Chemo‐enzymatic synthesis and characterization of L‐tryptophans selectively 13C‐enriched or hydroxylated in the six‐membered ring using transformed Escherichia coli cells

Abstract L‐(3a‐ 13 C)‐ And L‐(6‐ 13 C)tryptophan have been synthesized from simple labelled compounds via a single reaction scheme based on the conversion of 1,3‐cyclohexanedione into indole. The labelled indoles have been converted in one step into the corresponding L‐tryptophans using transformed Escherichia coli cells with large amounts of the enzyme, tryptophan synthetase. The same reaction scheme has been used for the synthesis of 4‐ and 7‐indolol. These hydroxyindoles together with 5‐indolol have been converted into 4‐, 7‐ and 5‐hydroxy‐L‐tryptophan, respectively, using the Escherichia coli cells.
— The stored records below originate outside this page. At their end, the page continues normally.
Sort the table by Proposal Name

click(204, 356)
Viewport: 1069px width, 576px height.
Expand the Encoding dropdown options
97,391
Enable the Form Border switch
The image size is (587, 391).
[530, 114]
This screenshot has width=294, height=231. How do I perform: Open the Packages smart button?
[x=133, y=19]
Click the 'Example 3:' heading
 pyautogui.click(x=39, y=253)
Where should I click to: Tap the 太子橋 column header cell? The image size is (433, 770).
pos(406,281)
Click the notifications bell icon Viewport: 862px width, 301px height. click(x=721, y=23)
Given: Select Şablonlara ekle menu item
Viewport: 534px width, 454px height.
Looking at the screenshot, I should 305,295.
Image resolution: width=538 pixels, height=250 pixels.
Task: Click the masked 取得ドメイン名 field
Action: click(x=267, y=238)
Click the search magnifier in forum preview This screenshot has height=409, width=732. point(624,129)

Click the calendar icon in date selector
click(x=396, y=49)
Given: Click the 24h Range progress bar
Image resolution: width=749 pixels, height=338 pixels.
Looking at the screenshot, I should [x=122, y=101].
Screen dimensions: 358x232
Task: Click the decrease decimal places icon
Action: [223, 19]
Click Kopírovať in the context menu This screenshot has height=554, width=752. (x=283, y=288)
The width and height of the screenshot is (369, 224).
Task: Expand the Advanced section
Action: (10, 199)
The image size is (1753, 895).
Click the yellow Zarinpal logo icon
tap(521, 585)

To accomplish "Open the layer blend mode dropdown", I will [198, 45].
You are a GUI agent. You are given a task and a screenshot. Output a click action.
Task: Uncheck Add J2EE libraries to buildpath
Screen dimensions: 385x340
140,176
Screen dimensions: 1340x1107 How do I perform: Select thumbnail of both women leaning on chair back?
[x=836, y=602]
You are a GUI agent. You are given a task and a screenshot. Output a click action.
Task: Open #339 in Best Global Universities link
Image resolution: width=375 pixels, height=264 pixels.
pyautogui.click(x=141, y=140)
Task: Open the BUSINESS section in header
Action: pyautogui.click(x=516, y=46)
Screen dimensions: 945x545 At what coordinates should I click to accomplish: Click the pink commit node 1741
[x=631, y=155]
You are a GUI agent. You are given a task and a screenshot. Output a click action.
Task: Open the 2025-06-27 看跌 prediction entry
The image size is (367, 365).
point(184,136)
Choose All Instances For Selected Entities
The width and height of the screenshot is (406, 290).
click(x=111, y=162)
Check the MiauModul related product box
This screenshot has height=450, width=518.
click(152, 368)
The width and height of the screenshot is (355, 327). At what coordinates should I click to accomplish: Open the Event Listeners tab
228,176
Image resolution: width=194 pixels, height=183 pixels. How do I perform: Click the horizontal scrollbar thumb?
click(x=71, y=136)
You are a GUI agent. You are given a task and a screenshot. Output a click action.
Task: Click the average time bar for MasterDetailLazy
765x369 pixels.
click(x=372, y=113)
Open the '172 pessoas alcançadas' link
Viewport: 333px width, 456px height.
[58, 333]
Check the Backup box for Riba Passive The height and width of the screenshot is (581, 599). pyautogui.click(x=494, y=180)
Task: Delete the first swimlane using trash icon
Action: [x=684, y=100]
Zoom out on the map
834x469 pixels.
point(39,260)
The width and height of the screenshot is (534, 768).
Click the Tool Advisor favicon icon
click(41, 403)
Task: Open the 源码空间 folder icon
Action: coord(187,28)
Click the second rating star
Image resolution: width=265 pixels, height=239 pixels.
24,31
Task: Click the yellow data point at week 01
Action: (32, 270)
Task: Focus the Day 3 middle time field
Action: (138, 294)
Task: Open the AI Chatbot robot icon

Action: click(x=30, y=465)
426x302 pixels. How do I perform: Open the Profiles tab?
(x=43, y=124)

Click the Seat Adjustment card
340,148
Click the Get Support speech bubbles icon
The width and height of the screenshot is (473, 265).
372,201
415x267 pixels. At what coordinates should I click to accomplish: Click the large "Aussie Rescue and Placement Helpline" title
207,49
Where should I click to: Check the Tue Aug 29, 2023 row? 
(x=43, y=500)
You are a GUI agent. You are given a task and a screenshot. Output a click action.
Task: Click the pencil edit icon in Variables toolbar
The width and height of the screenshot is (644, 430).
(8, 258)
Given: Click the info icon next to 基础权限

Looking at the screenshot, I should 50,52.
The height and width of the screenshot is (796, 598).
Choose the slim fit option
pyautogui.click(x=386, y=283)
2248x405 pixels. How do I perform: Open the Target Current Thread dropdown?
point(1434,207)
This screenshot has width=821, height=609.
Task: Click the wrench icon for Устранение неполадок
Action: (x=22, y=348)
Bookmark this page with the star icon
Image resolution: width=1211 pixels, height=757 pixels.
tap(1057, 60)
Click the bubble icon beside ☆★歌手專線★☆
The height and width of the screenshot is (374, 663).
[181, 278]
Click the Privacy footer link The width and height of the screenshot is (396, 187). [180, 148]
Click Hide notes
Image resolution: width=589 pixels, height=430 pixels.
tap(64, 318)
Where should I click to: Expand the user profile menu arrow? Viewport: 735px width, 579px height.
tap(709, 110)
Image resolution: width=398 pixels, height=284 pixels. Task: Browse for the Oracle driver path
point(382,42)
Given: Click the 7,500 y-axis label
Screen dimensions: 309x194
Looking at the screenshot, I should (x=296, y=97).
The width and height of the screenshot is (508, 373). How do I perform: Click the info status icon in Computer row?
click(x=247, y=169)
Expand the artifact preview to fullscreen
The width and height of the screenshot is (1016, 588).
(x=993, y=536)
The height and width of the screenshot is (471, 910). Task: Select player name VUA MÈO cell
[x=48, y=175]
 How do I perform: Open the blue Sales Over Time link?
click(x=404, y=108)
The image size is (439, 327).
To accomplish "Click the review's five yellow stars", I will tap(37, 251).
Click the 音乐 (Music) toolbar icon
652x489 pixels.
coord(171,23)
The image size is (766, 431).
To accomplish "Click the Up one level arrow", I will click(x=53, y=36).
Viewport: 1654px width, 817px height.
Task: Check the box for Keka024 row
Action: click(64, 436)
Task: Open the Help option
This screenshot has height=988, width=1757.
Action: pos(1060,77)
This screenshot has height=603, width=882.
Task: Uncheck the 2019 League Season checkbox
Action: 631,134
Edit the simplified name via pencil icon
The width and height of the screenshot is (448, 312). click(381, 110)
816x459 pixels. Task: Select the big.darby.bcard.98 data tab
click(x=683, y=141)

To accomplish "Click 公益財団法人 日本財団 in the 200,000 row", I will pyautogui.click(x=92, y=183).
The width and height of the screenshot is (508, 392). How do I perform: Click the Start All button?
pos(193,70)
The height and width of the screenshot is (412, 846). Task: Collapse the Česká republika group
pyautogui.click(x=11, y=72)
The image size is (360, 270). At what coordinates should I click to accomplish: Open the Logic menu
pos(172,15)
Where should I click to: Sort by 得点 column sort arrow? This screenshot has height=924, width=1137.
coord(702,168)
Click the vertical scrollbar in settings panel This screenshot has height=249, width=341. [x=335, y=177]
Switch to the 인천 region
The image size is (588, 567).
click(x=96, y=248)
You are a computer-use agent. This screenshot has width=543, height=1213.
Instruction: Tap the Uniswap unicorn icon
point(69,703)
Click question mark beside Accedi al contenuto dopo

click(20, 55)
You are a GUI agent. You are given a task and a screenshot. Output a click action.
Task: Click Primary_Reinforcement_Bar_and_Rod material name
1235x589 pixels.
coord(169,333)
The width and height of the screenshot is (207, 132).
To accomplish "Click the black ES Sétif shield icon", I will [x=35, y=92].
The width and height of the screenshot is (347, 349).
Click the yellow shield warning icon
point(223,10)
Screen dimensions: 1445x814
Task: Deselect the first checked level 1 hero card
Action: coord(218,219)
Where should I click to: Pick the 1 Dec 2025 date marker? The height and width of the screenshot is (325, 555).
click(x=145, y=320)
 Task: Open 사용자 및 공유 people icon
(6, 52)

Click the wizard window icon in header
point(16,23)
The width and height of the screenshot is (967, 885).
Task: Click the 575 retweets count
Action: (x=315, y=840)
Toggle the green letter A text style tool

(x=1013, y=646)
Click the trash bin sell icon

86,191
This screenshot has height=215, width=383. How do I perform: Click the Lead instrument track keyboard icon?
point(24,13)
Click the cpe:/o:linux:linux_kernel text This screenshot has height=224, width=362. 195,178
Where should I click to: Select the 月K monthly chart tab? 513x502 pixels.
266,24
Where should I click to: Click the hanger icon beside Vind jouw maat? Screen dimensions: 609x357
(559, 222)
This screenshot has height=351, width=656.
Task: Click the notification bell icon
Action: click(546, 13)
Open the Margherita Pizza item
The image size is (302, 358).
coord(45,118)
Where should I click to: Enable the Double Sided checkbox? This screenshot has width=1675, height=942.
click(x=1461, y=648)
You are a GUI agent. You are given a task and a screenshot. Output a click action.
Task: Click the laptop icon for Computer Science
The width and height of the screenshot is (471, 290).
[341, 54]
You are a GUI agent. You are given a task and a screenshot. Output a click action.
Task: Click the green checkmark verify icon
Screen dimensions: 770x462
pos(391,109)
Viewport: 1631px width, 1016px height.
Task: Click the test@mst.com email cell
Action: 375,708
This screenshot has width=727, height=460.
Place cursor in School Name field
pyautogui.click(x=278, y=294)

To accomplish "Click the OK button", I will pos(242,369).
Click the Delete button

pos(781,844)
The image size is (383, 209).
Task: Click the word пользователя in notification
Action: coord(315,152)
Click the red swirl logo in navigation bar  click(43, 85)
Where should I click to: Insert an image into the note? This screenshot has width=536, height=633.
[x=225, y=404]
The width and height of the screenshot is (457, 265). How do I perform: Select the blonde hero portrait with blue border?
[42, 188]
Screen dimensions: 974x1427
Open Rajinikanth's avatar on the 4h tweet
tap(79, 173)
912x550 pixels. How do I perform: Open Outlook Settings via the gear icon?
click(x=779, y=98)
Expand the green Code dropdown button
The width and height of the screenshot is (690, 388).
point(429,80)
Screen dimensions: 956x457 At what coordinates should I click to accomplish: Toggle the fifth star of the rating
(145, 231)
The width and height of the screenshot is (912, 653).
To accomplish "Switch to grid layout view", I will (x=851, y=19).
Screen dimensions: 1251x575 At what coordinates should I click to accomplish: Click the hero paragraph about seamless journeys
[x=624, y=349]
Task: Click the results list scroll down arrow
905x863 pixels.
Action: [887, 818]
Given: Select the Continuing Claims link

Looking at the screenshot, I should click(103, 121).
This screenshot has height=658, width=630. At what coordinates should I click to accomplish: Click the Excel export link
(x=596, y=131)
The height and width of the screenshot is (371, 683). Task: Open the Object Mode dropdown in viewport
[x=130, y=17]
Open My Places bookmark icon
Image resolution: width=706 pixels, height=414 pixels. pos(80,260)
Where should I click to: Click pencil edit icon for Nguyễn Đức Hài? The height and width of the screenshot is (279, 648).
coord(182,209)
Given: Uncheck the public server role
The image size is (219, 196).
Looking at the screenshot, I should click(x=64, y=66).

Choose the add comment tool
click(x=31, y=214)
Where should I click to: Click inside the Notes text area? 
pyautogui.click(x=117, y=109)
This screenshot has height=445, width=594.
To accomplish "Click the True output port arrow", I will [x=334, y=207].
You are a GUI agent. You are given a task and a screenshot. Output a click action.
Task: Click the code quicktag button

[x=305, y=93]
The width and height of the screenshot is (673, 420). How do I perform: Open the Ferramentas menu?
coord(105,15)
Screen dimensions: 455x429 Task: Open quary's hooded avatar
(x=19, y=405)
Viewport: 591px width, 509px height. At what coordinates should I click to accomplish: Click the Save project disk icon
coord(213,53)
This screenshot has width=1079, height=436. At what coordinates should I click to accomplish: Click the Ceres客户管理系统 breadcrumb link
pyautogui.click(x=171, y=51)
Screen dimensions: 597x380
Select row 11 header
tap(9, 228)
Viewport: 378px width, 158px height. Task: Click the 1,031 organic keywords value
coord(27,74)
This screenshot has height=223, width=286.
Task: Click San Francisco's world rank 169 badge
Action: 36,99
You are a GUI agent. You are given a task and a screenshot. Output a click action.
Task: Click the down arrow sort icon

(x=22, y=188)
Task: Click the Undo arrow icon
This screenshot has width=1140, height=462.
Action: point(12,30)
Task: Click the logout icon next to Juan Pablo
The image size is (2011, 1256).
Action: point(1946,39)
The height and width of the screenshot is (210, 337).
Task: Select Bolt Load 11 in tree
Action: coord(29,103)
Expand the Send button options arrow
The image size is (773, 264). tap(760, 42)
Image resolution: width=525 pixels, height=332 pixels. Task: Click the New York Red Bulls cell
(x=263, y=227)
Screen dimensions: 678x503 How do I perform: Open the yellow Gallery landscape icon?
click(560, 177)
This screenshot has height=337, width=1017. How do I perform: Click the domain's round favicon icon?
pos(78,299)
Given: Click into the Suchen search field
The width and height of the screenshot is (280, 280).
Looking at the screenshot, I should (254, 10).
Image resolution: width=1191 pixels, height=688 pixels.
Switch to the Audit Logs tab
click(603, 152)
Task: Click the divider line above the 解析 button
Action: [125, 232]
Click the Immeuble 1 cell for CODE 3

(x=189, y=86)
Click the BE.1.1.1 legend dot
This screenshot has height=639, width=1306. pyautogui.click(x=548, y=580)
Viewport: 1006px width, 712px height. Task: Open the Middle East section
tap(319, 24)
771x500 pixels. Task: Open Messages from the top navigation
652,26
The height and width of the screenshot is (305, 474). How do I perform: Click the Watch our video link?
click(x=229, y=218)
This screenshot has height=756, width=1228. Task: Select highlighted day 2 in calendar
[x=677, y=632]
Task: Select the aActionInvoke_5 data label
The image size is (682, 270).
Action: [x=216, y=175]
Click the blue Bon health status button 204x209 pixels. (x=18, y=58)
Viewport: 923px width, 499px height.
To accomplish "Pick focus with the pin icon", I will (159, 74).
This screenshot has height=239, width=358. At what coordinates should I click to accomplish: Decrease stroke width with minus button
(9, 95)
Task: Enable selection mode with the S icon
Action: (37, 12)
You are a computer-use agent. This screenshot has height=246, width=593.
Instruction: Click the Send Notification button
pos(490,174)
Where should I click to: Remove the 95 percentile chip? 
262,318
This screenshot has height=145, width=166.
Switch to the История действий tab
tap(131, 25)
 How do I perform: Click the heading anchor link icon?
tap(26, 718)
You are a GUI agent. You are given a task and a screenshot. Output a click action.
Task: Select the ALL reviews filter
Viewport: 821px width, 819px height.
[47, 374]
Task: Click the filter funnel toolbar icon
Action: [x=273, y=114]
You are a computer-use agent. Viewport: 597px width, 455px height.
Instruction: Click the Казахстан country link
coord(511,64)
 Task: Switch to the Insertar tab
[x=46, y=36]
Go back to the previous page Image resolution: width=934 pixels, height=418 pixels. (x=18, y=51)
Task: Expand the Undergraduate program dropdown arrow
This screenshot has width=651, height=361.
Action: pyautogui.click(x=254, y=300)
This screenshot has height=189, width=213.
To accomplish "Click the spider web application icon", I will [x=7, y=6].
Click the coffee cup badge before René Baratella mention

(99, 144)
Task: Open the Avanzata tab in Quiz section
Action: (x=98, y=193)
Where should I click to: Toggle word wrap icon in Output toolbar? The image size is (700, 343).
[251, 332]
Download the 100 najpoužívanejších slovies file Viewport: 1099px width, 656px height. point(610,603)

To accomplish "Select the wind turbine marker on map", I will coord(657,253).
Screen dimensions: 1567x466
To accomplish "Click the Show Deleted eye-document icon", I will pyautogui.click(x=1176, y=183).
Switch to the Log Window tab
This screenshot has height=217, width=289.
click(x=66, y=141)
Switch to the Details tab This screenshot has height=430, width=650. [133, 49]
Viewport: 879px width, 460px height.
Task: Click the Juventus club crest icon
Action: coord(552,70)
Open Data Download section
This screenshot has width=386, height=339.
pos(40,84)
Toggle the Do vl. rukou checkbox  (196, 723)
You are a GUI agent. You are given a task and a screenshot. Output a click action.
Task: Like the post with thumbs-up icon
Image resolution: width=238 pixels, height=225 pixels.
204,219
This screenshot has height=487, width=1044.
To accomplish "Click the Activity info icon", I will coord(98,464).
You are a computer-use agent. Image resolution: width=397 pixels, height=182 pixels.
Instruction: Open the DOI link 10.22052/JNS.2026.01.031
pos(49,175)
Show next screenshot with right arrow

The latter compound is the immediate precursor of the neurotransmitter, serotonin. It appears that 7‐indolol is the only indole derivative which is converted faster than unsubstituted indole by the enzyme, tryptophan synthetase. With the preparation of L‐(3a‐ 13 C)‐ and L‐(6‐ 13 C)tryptophan, we have completed the series of indoles and L‐tryptophans with a stable isotope ( 13 C, 15 N or 2 H) in the aromatic ring. In this paper, we also discuss the NMR parameters of these mono‐isotopically labelled systems.